The glycosylation of indazolyl anions derived from 4a , b with 2‐deoxy‐3,5‐bis‐ O ‐(4‐methylbenzoyl)‐α‐ D ‐ erythro ‐pentofuranosyl chloride ( 5 ) is described. The reaction was Stereoselective – exclusive β‐ D ‐anomer formation – but regioisomeric N 1 ‐ and N 2 ‐(2′‐deoxy‐β‐ D ‐ribofuranosides) ( i.e. 6a and 7a , resp., and 6b and 7b , resp.) were formed in about equal amounts.

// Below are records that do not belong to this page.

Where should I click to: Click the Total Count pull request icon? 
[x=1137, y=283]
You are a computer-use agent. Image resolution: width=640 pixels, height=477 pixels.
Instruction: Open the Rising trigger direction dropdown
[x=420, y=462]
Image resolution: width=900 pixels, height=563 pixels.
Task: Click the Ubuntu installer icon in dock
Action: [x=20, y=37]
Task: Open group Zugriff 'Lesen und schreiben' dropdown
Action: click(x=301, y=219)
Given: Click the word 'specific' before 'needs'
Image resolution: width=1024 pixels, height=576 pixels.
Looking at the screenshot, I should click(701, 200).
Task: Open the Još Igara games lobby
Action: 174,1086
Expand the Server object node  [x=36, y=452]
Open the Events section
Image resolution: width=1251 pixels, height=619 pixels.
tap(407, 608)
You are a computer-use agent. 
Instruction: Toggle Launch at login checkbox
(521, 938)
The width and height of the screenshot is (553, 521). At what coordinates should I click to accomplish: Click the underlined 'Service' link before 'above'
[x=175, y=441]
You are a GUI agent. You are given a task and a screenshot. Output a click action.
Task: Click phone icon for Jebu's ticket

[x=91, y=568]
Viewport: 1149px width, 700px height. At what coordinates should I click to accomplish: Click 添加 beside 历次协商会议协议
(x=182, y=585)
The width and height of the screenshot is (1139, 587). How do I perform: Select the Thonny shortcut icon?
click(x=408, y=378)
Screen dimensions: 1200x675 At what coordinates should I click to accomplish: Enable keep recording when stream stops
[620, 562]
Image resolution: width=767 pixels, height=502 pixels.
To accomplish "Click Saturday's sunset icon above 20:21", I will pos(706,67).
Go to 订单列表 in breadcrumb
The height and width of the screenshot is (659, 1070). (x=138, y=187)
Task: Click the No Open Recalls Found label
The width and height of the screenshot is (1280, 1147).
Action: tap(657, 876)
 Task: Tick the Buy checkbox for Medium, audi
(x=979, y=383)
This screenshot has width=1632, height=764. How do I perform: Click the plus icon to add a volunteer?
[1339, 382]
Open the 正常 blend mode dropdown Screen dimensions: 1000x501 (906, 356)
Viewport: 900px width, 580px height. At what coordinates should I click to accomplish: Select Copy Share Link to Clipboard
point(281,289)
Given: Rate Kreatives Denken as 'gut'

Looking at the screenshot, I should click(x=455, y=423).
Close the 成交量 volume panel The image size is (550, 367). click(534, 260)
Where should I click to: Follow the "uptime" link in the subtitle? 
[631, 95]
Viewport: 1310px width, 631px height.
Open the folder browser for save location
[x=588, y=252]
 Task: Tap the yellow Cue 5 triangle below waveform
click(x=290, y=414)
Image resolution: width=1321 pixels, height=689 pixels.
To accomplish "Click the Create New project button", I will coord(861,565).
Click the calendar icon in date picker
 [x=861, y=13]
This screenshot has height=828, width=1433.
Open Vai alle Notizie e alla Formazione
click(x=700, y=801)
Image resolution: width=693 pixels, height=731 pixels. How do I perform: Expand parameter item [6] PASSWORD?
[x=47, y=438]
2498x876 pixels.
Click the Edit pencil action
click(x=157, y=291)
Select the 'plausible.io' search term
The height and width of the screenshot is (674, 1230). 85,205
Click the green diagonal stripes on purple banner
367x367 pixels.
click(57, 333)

They were deprotected to yield 8a , b and 9a , b . Compound 1 , related to 2′‐deoxyadenosine ( 3 ), and its regioisomer 2 were obtained from 8b and 9b , respectively, by catalytic hydrogenation. The anomeric configuration as well as the position of glycosylation were determined by 1D NOE‐difference spectroscopy. The first protonation site of 1 and 2 was found to be the NH 2 group. The N ‐glycosylic bond of 1 H ‐indazole N 1 ‐(2′‐deoxyribofuranosides) is more stable than that of the parent purine nucleosides. Compound 1 is no substrate for adenosine deaminase.